Implementations might then be able to write code like

import zarr

a1 = zarr.open("array1.zarr")  # zarr.Array
a2 = zarr.open("array2.zarr")  # zarr.Array 

# this would create a Zarr array with the correct extensions to support indirection to a1 and a2
# (need to figure out the right API)
a3 = zarr.concat([a1, a2], axis=0, store="array3.zarr")

a3[0] = 1  # write some data...automatically goes into the correct underlying array

With a1 and a2 each pointing to one or more legacy netCDF4 files via a chunk manifest, and a3 exposed as a single concatenated array, this gives us a zarr-native representation of the entire dataset.

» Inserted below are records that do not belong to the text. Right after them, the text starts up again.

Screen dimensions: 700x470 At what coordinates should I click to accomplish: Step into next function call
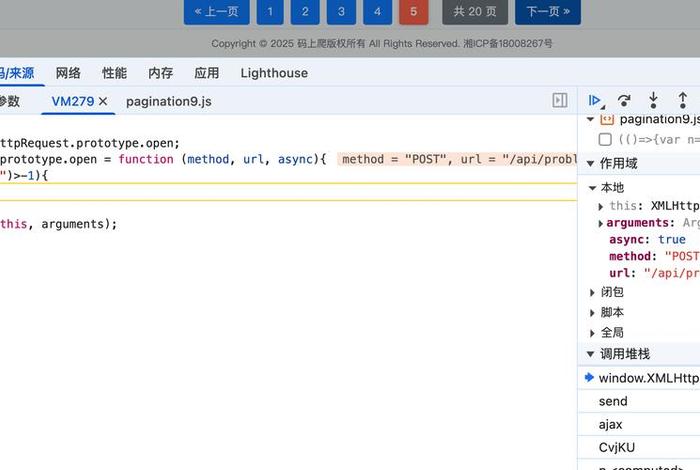pyautogui.click(x=653, y=100)
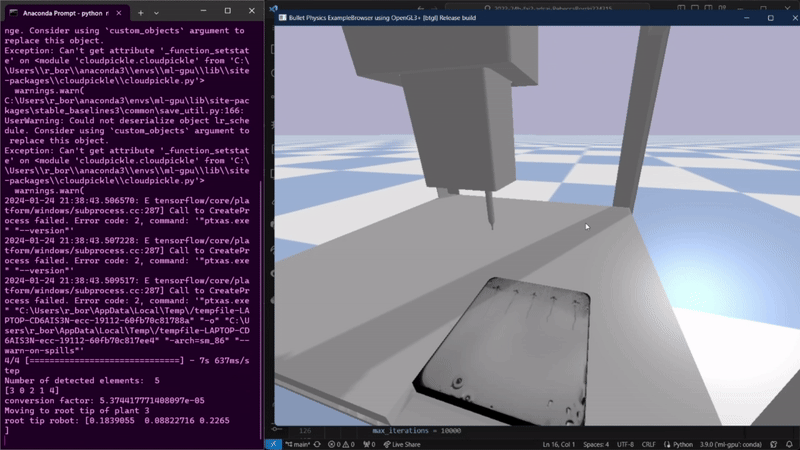The width and height of the screenshot is (800, 450).
Task: Click the VS Code logo icon
Action: point(273,8)
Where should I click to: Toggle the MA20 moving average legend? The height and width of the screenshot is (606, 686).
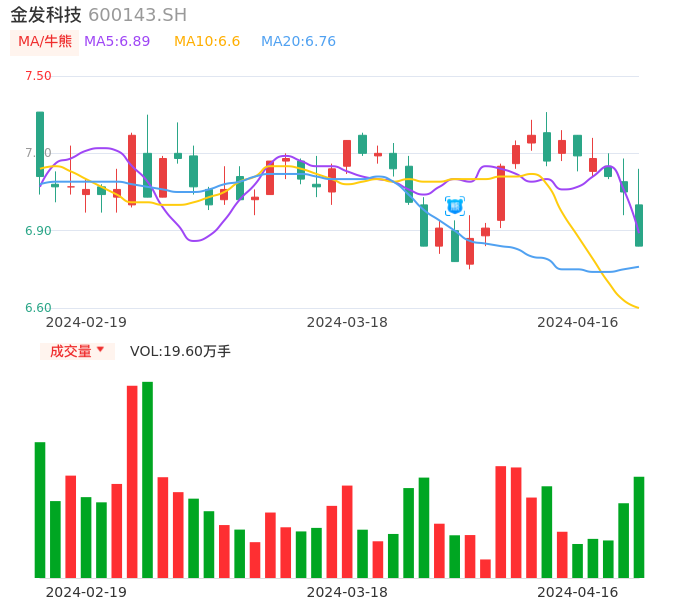(x=298, y=42)
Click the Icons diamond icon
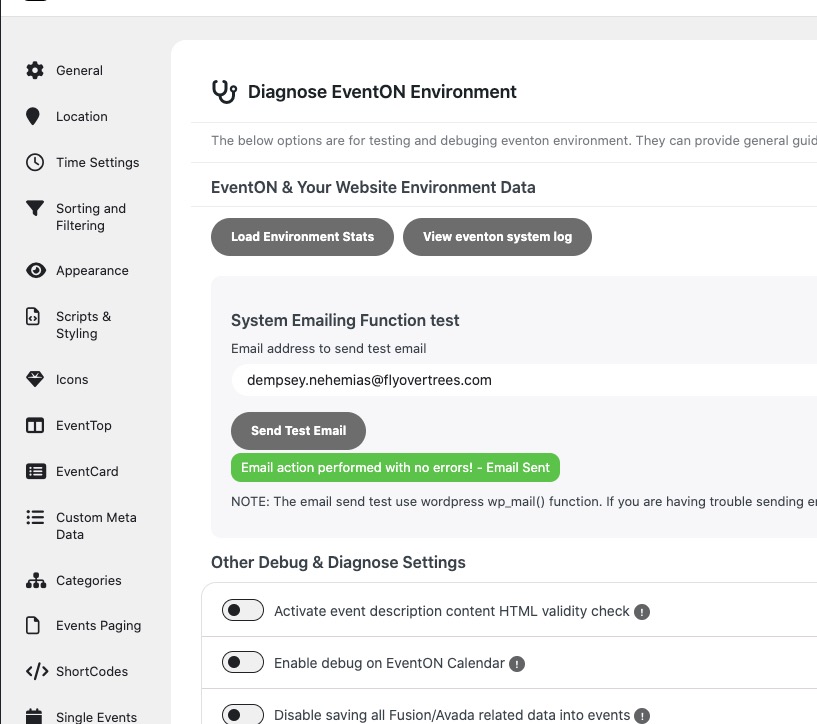 [35, 379]
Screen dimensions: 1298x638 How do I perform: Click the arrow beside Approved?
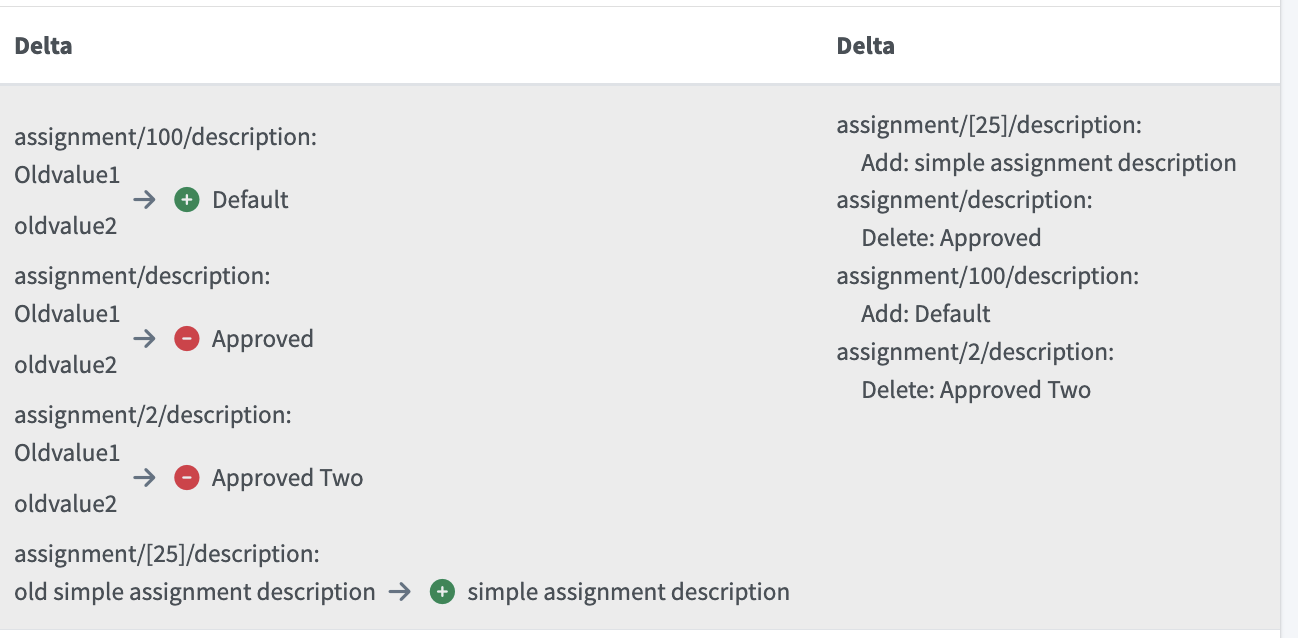click(x=145, y=338)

Array-like concatenation like this could then open the door to wrapping via more expressive higher-level APIs like xarray, allowing users to go from many netCDFs to a single all-encompassing Zarr store using the same API calls they currently use to open all those netCDFs together using xarray (see https://github.com/pydata/xarray/issues/8699)

ds = xr.open_mfdataset(
    '/my/files*.nc'
    engine='zarrify',  # an xarray IO backend that uses kerchunk to read byte ranges then returns lazy representations of zarr.Array objects with concat defined
    combine='nested',  # using 'by_coords' instead would actually check coordinate data
    parallel=True,  # would use dask.delayed to generate reference dicts for each file in parallel
)

ds  # now wraps a bunch of lazily-concatenated zarr.Array objects

ds.zarrify.to_zarr(store='out.zarr')  # xarray accessor that uses zarr-python to concatenate the lazy zarr arrays and writes the resulting zarr store out (which would conform to this ZEP)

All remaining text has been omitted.